----- PASSAGE GIVEN

JEDDAH: Saudi Arabia’s atomic energy program is fundamental for developing a sustainable energy sector, a senior minister told the International Atomic Energy Agency on Monday.
The Kingdom plans to start building its first two nuclear power reactors this year and as many as 16 over the next 25 years at a cost of more than $80 billion. The plan is to provide 15 percent of Saudi Arabia’s power from nuclear by 2032.
Speaking at the IAEA’s annual conference in Vienna, Energy Minister Khalid Al-Falih said the atomic reactor projects were were part of the Kingdom’s Vision 2030 to diversify its energy sources to nuclear and renewables.
The program “abides by all international treaties and conventions and best practices, adhering to the highest standards of safety, security and transparency,” Al Falih said.
The minister said Saudi Arabia was committed to the Treaty on the Non-Proliferation of Nuclear Weapons, which calls for nuclear disarmament and stresses the commitment of nuclear power states to share their peaceful technologies with abiding member states.

----------

GOALS ->
**a)** According to the article on Saudi Arabia's nuclear plans, what share of the Kingdom's power is nuclear meant to supply by 2032?
**b)** Return the part of the article on Saudi Arabia's nuclear plans starting at "JEDDAH: Saudi Arabia’s" and ending at "nuclear by 2032.".
**c)** Write the next part of the article on Saudi Arabia's atomic energy program, picking up after its last sentence.
You can skip the data that comes next; it isn't needed for anything here.

----- RECORDED DATA

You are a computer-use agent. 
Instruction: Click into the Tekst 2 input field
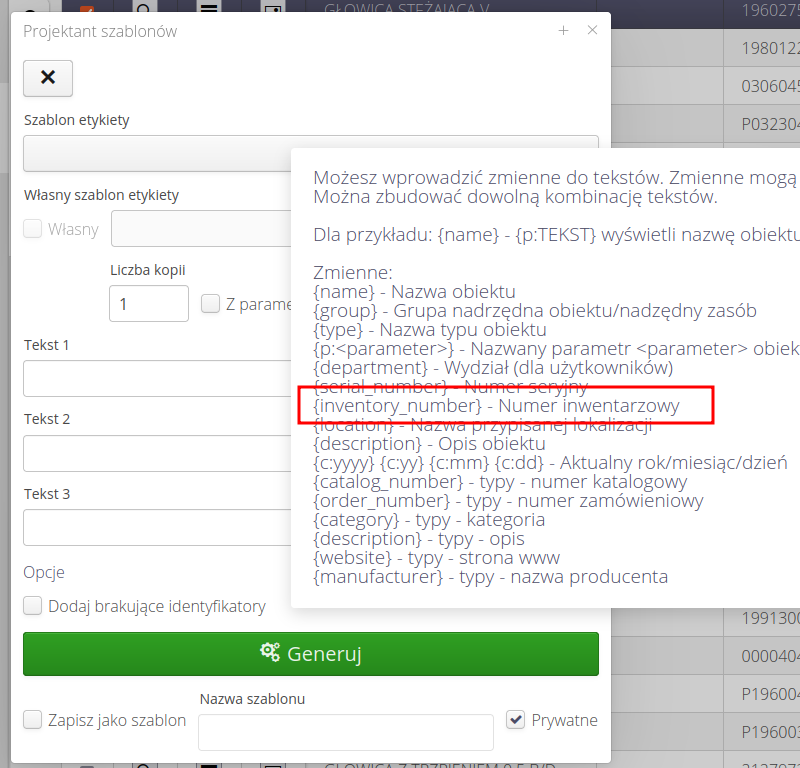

----------

THE REPLIES ->
**a)** 15 percent

**b)**
JEDDAH: Saudi Arabia’s atomic energy program is fundamental for developing a sustainable energy sector, a senior minister told the International Atomic Energy Agency on Monday.
The Kingdom plans to start building its first two nuclear power reactors this year and as many as 16 over the next 25 years at a cost of more than $80 billion. The plan is to provide 15 percent of Saudi Arabia’s power from nuclear by 2032.

**c)**
He also said the Kingdom had called for cooperation with the international community to make the Middle East a nuclear weapons free area.
The US has started to reintroduce heavy sanctions against Iran over its nuclear program, after Donald Trump pulled out of a deal with the country earlier this year to curb its atomic ambitions.
Al-Falih called on the international community to take a more stringent stance against all threats to regional and international security, particularly Iran, given its “alarming efforts to build its nuclear capabilities, in tandem with its increasing acts of sabotage and aggression against other states in the region.”